Instructions for the task |
All records that follow are to be output exactly.

Top of Exercise material

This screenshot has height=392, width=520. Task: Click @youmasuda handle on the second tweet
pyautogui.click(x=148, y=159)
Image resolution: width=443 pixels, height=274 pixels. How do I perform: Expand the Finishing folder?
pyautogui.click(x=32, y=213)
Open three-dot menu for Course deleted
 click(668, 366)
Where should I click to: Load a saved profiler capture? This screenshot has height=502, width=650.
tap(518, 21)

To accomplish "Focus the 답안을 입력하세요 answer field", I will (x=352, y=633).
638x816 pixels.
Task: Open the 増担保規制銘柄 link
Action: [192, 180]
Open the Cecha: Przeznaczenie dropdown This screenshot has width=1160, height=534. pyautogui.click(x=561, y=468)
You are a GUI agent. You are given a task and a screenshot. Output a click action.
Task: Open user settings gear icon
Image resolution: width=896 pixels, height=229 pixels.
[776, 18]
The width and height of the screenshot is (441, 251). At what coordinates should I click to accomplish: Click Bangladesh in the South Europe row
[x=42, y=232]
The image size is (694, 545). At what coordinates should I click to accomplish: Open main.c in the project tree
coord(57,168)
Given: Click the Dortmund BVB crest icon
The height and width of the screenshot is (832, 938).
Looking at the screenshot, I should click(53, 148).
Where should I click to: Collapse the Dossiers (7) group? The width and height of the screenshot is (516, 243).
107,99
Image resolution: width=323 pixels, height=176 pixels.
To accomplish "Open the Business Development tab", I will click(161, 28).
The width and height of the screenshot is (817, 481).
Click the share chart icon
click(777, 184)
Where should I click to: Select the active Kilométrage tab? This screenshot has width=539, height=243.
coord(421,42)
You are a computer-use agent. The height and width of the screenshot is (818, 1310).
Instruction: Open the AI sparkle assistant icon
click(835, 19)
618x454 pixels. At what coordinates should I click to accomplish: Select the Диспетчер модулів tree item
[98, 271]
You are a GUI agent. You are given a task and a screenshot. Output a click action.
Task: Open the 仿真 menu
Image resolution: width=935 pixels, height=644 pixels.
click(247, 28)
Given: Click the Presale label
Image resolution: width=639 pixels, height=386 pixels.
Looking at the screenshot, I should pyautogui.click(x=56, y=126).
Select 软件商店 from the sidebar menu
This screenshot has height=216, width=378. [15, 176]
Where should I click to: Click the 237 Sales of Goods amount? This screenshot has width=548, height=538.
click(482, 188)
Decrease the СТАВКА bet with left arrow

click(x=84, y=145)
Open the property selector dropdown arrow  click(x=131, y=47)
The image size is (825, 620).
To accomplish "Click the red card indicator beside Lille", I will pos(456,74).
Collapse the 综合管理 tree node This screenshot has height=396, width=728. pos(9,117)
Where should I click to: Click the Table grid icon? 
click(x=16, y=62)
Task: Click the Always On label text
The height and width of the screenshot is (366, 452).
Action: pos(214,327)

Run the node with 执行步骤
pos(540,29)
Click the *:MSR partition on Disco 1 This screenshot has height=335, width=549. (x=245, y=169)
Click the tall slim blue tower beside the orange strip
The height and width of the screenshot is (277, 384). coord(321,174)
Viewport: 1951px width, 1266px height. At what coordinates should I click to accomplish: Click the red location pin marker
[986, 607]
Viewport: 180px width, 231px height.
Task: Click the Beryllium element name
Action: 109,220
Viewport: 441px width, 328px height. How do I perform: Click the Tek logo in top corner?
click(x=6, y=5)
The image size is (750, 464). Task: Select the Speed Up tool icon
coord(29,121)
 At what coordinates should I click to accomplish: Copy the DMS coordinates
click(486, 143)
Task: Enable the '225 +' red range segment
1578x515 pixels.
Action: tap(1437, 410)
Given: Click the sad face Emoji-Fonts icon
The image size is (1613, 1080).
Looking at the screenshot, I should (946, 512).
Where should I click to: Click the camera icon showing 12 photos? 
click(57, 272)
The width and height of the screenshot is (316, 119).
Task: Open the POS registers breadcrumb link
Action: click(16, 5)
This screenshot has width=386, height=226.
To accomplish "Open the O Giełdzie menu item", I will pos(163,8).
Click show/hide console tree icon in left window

Bottom of Exercise material

Solution for this problem |
This screenshot has height=392, width=520. Task: Click @youmasuda handle on the second tweet
pyautogui.click(x=148, y=159)
Image resolution: width=443 pixels, height=274 pixels. How do I perform: Expand the Finishing folder?
pyautogui.click(x=32, y=213)
Open three-dot menu for Course deleted
 click(668, 366)
Where should I click to: Load a saved profiler capture? This screenshot has height=502, width=650.
tap(518, 21)

To accomplish "Focus the 답안을 입력하세요 answer field", I will (x=352, y=633).
638x816 pixels.
Task: Open the 増担保規制銘柄 link
Action: [192, 180]
Open the Cecha: Przeznaczenie dropdown This screenshot has width=1160, height=534. pyautogui.click(x=561, y=468)
You are a GUI agent. You are given a task and a screenshot. Output a click action.
Task: Open user settings gear icon
Image resolution: width=896 pixels, height=229 pixels.
[776, 18]
The width and height of the screenshot is (441, 251). At what coordinates should I click to accomplish: Click Bangladesh in the South Europe row
[x=42, y=232]
The image size is (694, 545). At what coordinates should I click to accomplish: Open main.c in the project tree
coord(57,168)
Given: Click the Dortmund BVB crest icon
The height and width of the screenshot is (832, 938).
Looking at the screenshot, I should click(53, 148).
Where should I click to: Collapse the Dossiers (7) group? The width and height of the screenshot is (516, 243).
107,99
Image resolution: width=323 pixels, height=176 pixels.
To accomplish "Open the Business Development tab", I will click(161, 28).
The width and height of the screenshot is (817, 481).
Click the share chart icon
click(777, 184)
Where should I click to: Select the active Kilométrage tab? This screenshot has width=539, height=243.
coord(421,42)
You are a computer-use agent. The height and width of the screenshot is (818, 1310).
Instruction: Open the AI sparkle assistant icon
click(835, 19)
618x454 pixels. At what coordinates should I click to accomplish: Select the Диспетчер модулів tree item
[98, 271]
You are a GUI agent. You are given a task and a screenshot. Output a click action.
Task: Open the 仿真 menu
Image resolution: width=935 pixels, height=644 pixels.
click(247, 28)
Given: Click the Presale label
Image resolution: width=639 pixels, height=386 pixels.
Looking at the screenshot, I should pyautogui.click(x=56, y=126).
Select 软件商店 from the sidebar menu
This screenshot has height=216, width=378. [15, 176]
Where should I click to: Click the 237 Sales of Goods amount? This screenshot has width=548, height=538.
click(482, 188)
Decrease the СТАВКА bet with left arrow

click(x=84, y=145)
Open the property selector dropdown arrow  click(x=131, y=47)
The image size is (825, 620).
To accomplish "Click the red card indicator beside Lille", I will pos(456,74).
Collapse the 综合管理 tree node This screenshot has height=396, width=728. pos(9,117)
Where should I click to: Click the Table grid icon? 
click(x=16, y=62)
Task: Click the Always On label text
The height and width of the screenshot is (366, 452).
Action: pos(214,327)

Run the node with 执行步骤
pos(540,29)
Click the *:MSR partition on Disco 1 This screenshot has height=335, width=549. (x=245, y=169)
Click the tall slim blue tower beside the orange strip
The height and width of the screenshot is (277, 384). coord(321,174)
Viewport: 1951px width, 1266px height. At what coordinates should I click to accomplish: Click the red location pin marker
[986, 607]
Viewport: 180px width, 231px height.
Task: Click the Beryllium element name
Action: 109,220
Viewport: 441px width, 328px height. How do I perform: Click the Tek logo in top corner?
click(x=6, y=5)
The image size is (750, 464). Task: Select the Speed Up tool icon
coord(29,121)
 At what coordinates should I click to accomplish: Copy the DMS coordinates
click(486, 143)
Task: Enable the '225 +' red range segment
1578x515 pixels.
Action: tap(1437, 410)
Given: Click the sad face Emoji-Fonts icon
The image size is (1613, 1080).
Looking at the screenshot, I should (946, 512).
Where should I click to: Click the camera icon showing 12 photos? 
click(57, 272)
The width and height of the screenshot is (316, 119).
Task: Open the POS registers breadcrumb link
Action: click(16, 5)
This screenshot has width=386, height=226.
To accomplish "Open the O Giełdzie menu item", I will pos(163,8).
Click show/hide console tree icon in left window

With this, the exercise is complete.